Morgan, Rachel, Kirsten, Mel |
· I’m currently living in a volunteer house in the town of Elmina (neighboring Cape Coast) with 3 other volunteers (soon to be 12 volunteers!), Mel (the volunteer coordinator), Ellen (the house keeper) and Apphia (our security guard). Cape Coast is the regional capital of Central Ghana and is located 2-3 hours West of Accra (the main capital of Ghana).
· Much to my relief, Ghanaians love “Ground Nuts” (peanut butter) just like me! It’s handmade here and readily available for sale by local street vendors. Phew!
· So far, the food has been quite good! There is a wonderful woman named Eli down the street who cooks delightful meals for us most evenings; I enjoyed my first of many egg sandwiches this afternoon at lunch; and street vendors sell tasty fruit on every corner (pineapples, mangos and avocado, oh my!)
· Ghanaians do speak English, however when talking with each other, they almost always speak in Fante, the local dialect of Central and Western regions of Ghana.
· It is cool season now in Ghana which means temperatures hover around mid-80’s during the day and lower slightly in the evening. It is hot, but for someone like me who enjoys warm climates, it’s plenty comfortable. It is also the beginning of rainy season here.. so far we have lucked out and it has rained mostly at night, however throughout June/July it will start to rain quite a lot.
· Getting around is an adventure in and of itself! We of course do a lot of walking, but when we want to travel between Cape Coast and Elmina, we take a shared taxi (about 60 cents per person). For longer travels (between Accra and Cape Coast for example), you can hop a Fast Car or a Tro-Tro (a shared van).
· I understand now why internet connectivity was unclear prior to my trip.. Yes, there is internet, but its availability, reliability and speed all vary depending on where you are. The house in Elmina where I am currently living does not have internet, but the hotel resort across the street does and it’s quite fast. With the purchase of a monthly pool pass, I am now connected! We also have internet at the office where we work, however it is much slower (no downloads allowed), and apparently not the most reliable. From what I hear, internet access in general is improving every day.
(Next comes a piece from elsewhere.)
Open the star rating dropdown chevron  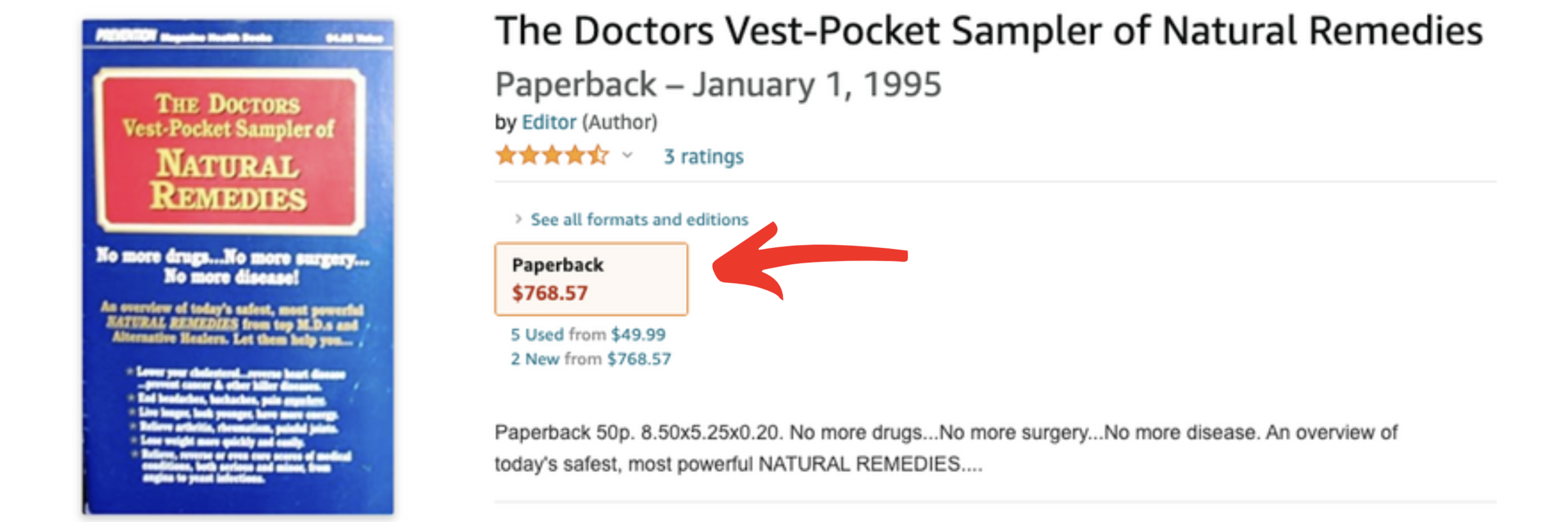click(627, 155)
· Most Ghanaians have cell phones, and if you give them your number, they will use it.
· Water has not been a problem, however I have heard that there are shortages from time to time. Thus, everyone here is VERY conservative with water usage. An emergency bucket of water is kept in the tub for bathing, and we all live by the golden rule of “if its yellow let it mellow”.
· Electricity is readily available but must be conserved, and outages do occur. The first couple nights in my new home were “lights out” (no electricity), however I’ve been told that outages usually only last a short time. So far for me, the unpredictability has been more of an amusement than a burden. The other evening we were about to order dinner from a street vendor when the power went out (it is pitch black in Ghana by 7pm). The vendor laughed and exclaimed “Bad Ghana” as she fumbled around to find a lantern so she could cook our eggs.